Created 03-14-2018 05:53 AM
Created 03-14-2018 07:15 AM
I run yum clean all and yum repolist,yum is all right
Created 03-14-2018 07:11 AM
1.ambari-server version is: 2.4.1.0-22 HDP version: HDP-2.5
2.I executed ambari-server stop and ambari-server start ;I found some error in /var/log/ambari-server/ambari-server.log:
14 Mar 2018 14:06:11,988 ERROR [qtp-ambari-agent-64] HeartBeatHandler:200 - CurrentResponseId unknown for worker7.hadoop.ds.com - send register command
Other host in the cluster has this error. include worker6.hadoop.com worker5.hadoop.com worker4.hadoop.com
3.restarted the ambari-server,other host log:/var/log/ambari-server/ambari-agent.log:
25375 ERROR 2018-03-14 09:16:33,391 Controller.py:415 - Connection to master1.hadoop.ds.com was lost (details=Request to https://master1.hadoop.ds.com:8441/agent/v1/heartbeat/edge1.hadoop.ds.com failed due to Error occured during connecting to the server: ) 25376 INFO 2018-03-14 09:17:10,309 NetUtil.py:62 - Connecting to https://master1.hadoop.ds.com:8440/connection_info 25377 WARNING 2018-03-14 09:17:10,310 NetUtil.py:93 - Failed to connect to https://master1.hadoop.ds.com:8440/connection_info due to [Errno 111] Connection refused 25378 INFO 2018-03-14 09:17:10,310 security.py:100 - SSL Connect being called.. connecting to the server 25379 ERROR 2018-03-14 09:17:10,310 Controller.py:415 - Unable to reconnect to https://master1.hadoop.ds.com:8441/agent/v1/heartbeat/edge1.hadoop.ds.com (attempts=1, de tails=Request to https://master1.hadoop.ds.com:8441/agent/v1/heartbeat/edge1.hadoop.ds.com failed due to [Errno 111] Connection refused) 25380 INFO 2018-03-14 09:17:24,215 NetUtil.py:62 - Connecting to https://master1.hadoop.ds.com:8440/connection_info 25381 WARNING 2018-03-14 09:17:24,215 NetUtil.py:93 - Failed to connect to https://master1.hadoop.ds.com:8440/connection_info due to [Errno 111] Connection refused 25382 INFO 2018-03-14 09:17:24,216 security.py:100 - SSL Connect being called.. connecting to the server 25383 ERROR 2018-03-14 09:17:24,216 Controller.py:415 - Unable to reconnect to https://master1.hadoop.ds.com:8441/agent/v1/heartbeat/edge1.hadoop.ds.com (attempts=2, details=Request to https://master1.hadoop.ds.com:8441/agent/v1/heartbeat/edge1.hadoop.ds.com failed due to [Errno 111] Connection refused)
Created on 03-14-2018 07:20 AM - edited 08-18-2019 03:06 AM
Firefox:
when stuck at "Preparing to Deploy: 5 of 11 tasks completed":Click F12 networke like this:
Created 03-14-2018 07:21 AM
As the error says an established connection was lost ( indicates a temporary n/w issue)
Connection to master1.hadoop.ds.com was lost (details=Request to https://master1.hadoop.ds.com:8441/agent/v1/heartbeat/edge1.hadoop.ds.com failed due to Error occured during connecting to the server: )
Means there might be a temporary Network / Firewall issue (packet drop) or the network is not consistent.

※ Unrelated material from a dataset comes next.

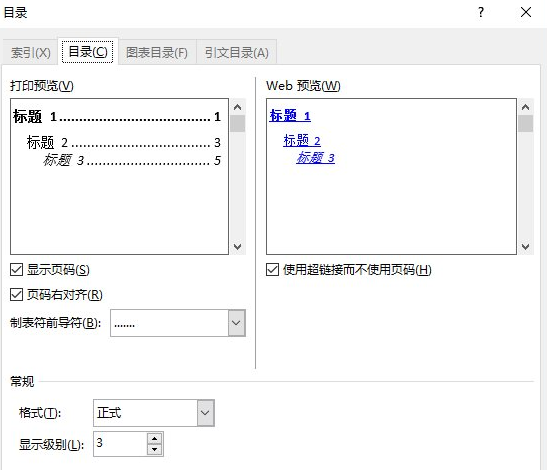
Task: Toggle the 页码右对齐 checkbox
Action: click(16, 294)
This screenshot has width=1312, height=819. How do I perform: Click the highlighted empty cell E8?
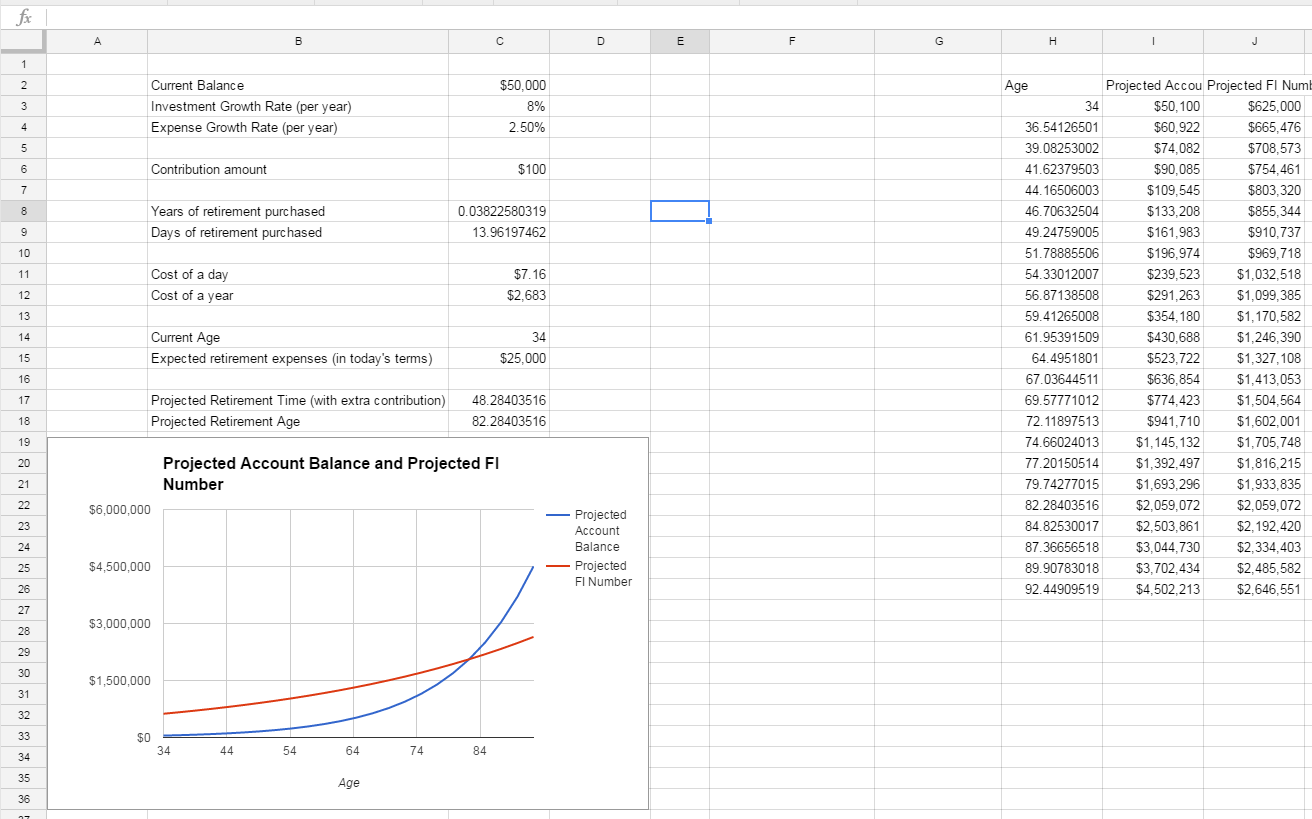point(680,211)
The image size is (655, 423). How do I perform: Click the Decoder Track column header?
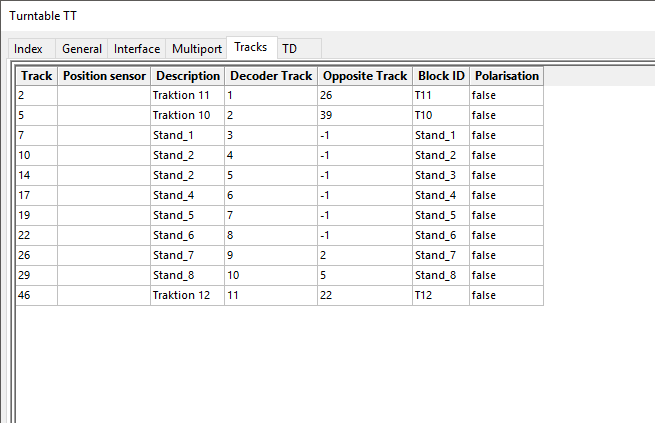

So in between there is a connection loss when ambari was trying to perform the "Add Service" operation.
It may be a temoporary n/w issue which might be fixed by now so can you please try cancelling the "Add Service" wizard and then re run it to see if it works.
And in order to veryfy of the ambari agents are actually able to communicate with ambari server on SSL port or not then you can try running the following queries from trhe agent machines couple of times to see if the communication is OK.
# openssl s_client -connect master1.hadoop.ds.com:8441 | grep CONNECTED
.
Created 03-14-2018 09:33 AM
It should not be a temoporary problem.because It's been a long time.
run "openssl s_client -connect master1.hadoop.ds.com:8441 | grep CONNECTED " The output is normal:
CONNECTED(00000003)
As you said in other questions,Check the "host_version" "host_version" "host" table state is "CURRENT".I really don't understand.
Created 03-21-2018 07:33 AM
can you help me,I checked all the configurations are right.